Makanya pemerintah akan mempersilakan semua perusahaan terkait untuk menyiapkan standar operasional pemberian obat yang nantinya ditindaklanjuti dengan verifikasi. Muladno pun menyebut, bahaya yang dapat terjadi bagi manusia yang mengkonsumsi daging terkontaminasi Beta Agonis, yakni dapat menyebabkan kanker. “Kita harus menjalani prosedur evaluasi dengan hati-hati,” tegasnya.
Merujuk pada jurnal EuroMed, penggunaan Beta Agonis pada sapi akan mengakibatkan residu pada daging sapi dan berdampak buruk bagi manusia yang mengonsumsinya. Di mana, dalam jangka panjang, dapat menyebabkan growth tremor atau tangan bergetar serta peningkatan denyut jantung yang bisa bisa mengakibatkan gagal jantung.
Meski begitu, ia menegaskan akan menindak tegas kepada perusahaan jika terbukti melakukan penggemukan sapi dengan bahan berbahaya setelah diberi tahu aturannya. Namun ditanya soal sanksi, ia mengaku pemerintah belum menentukan jenisnya.

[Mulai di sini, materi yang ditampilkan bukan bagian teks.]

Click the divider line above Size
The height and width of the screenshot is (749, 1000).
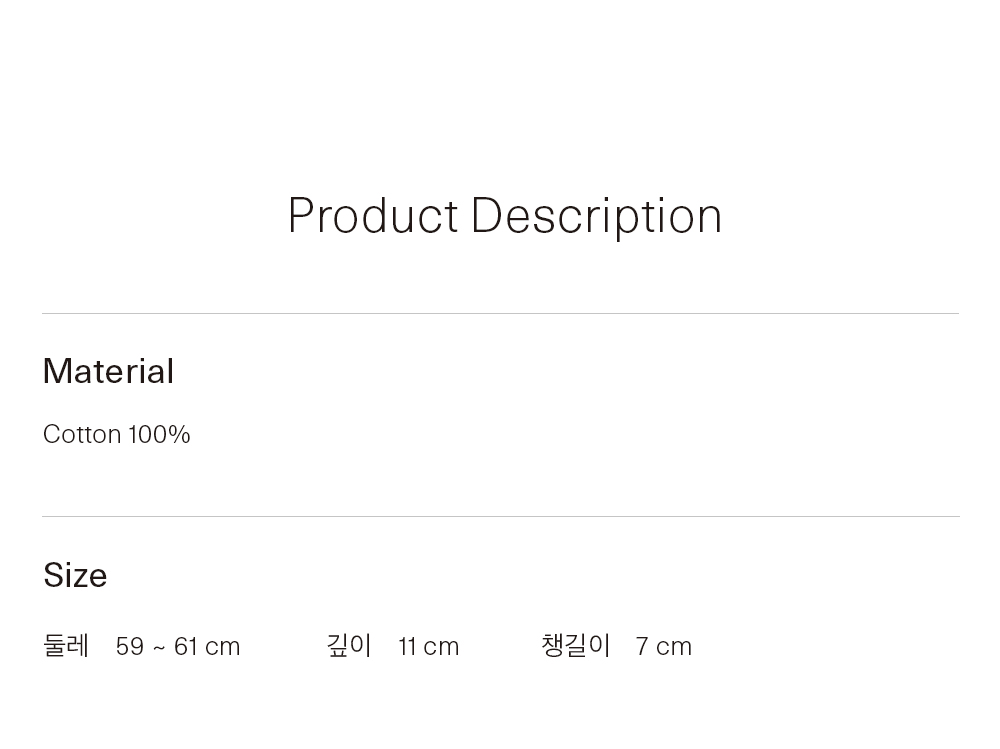pyautogui.click(x=500, y=516)
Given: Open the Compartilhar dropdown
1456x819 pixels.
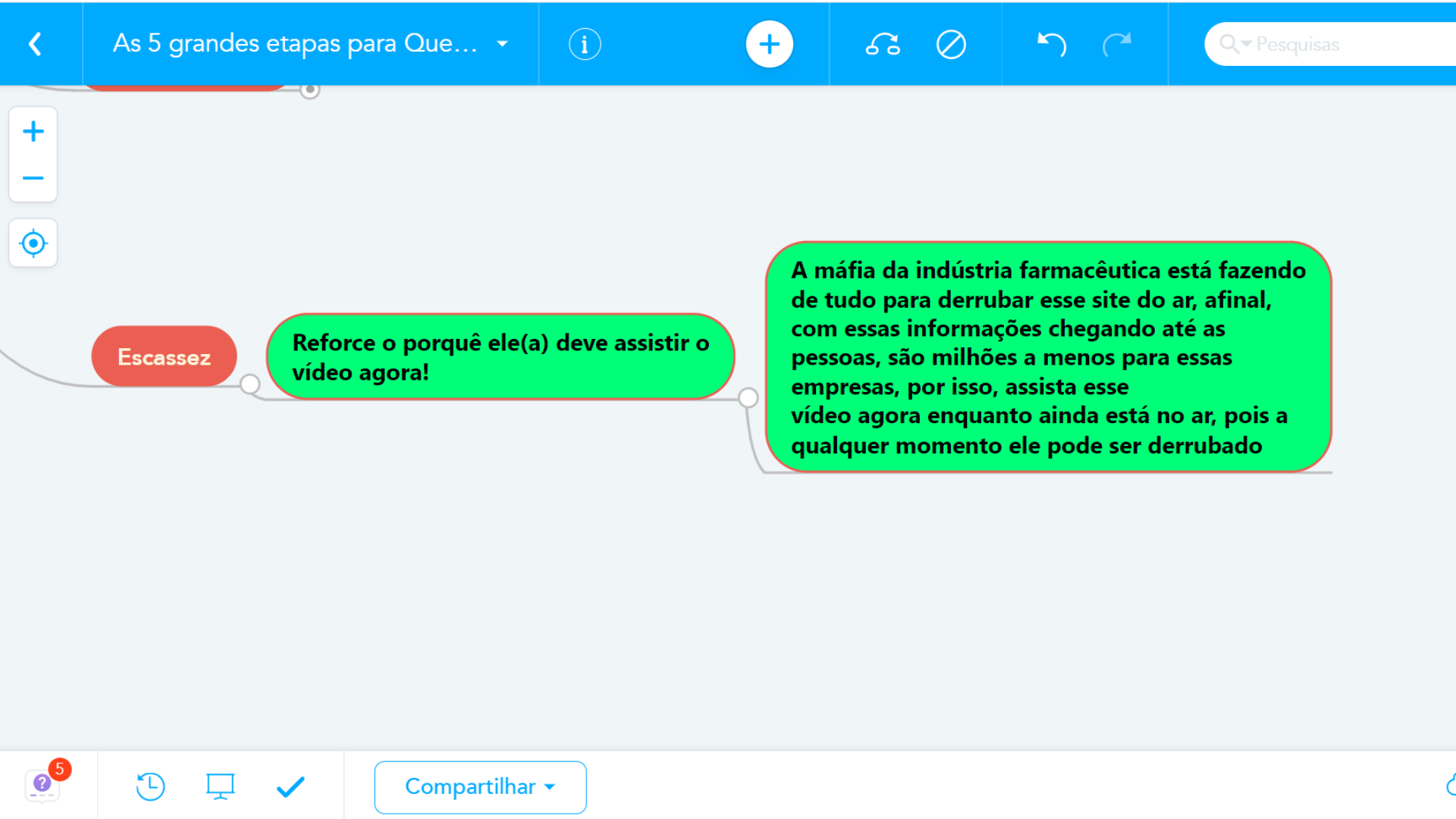Looking at the screenshot, I should click(480, 787).
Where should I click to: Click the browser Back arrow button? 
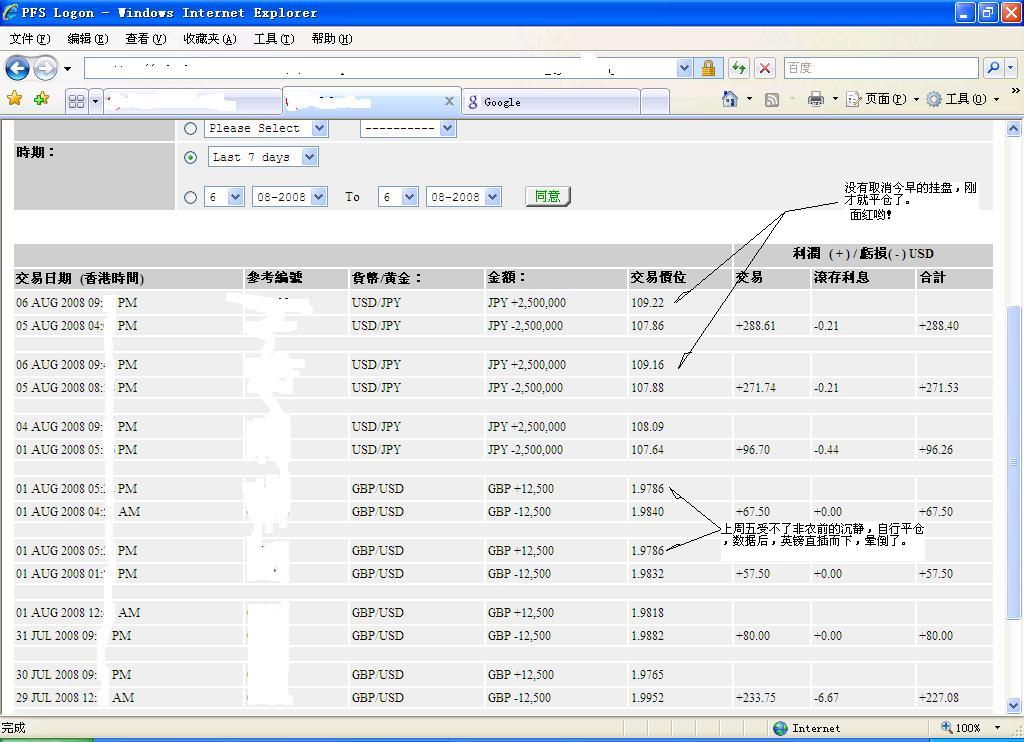click(x=17, y=68)
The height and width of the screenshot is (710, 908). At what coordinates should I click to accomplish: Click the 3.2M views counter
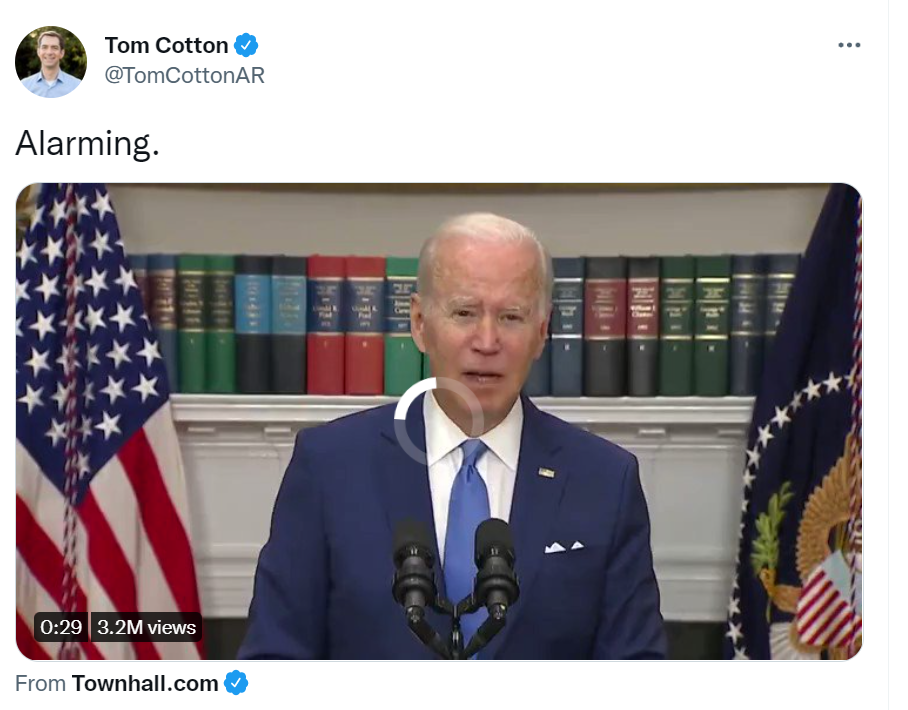[x=146, y=627]
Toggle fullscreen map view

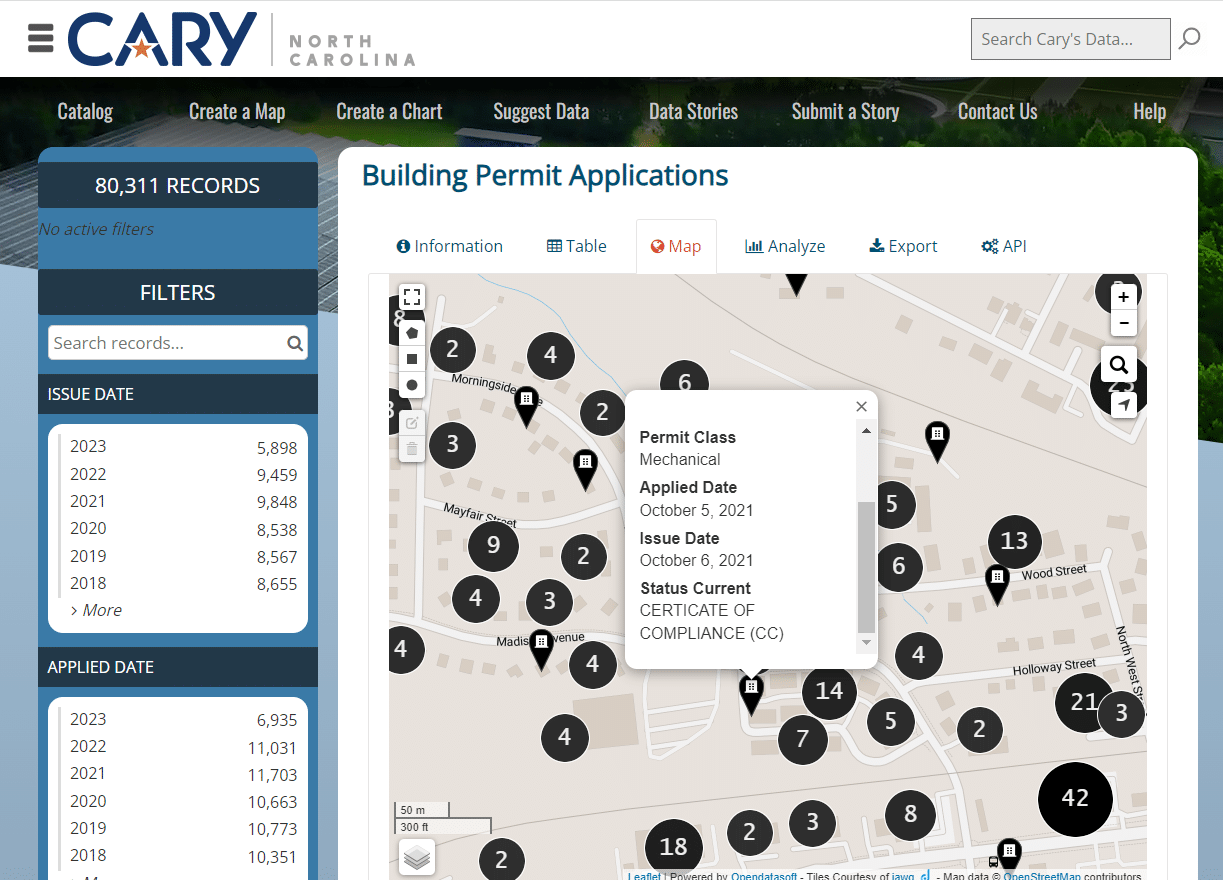pyautogui.click(x=412, y=297)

Sementara itu, Ketua harian Yayasan Lembaga Konsumen Indonesia (YLKI) Sudaryatmo menyebut, setidaknya sebanyak 80 persen sapi-sapi yang masuk ke Indonesia sudah diberikan tambahan hormon untuk penggemukan. “Jika masih ada tambahan zat lainnya yang dimasukkan tentu akan berdampak negatif bagi manusia yang mengkonsumsi daging sapi,” kata dia.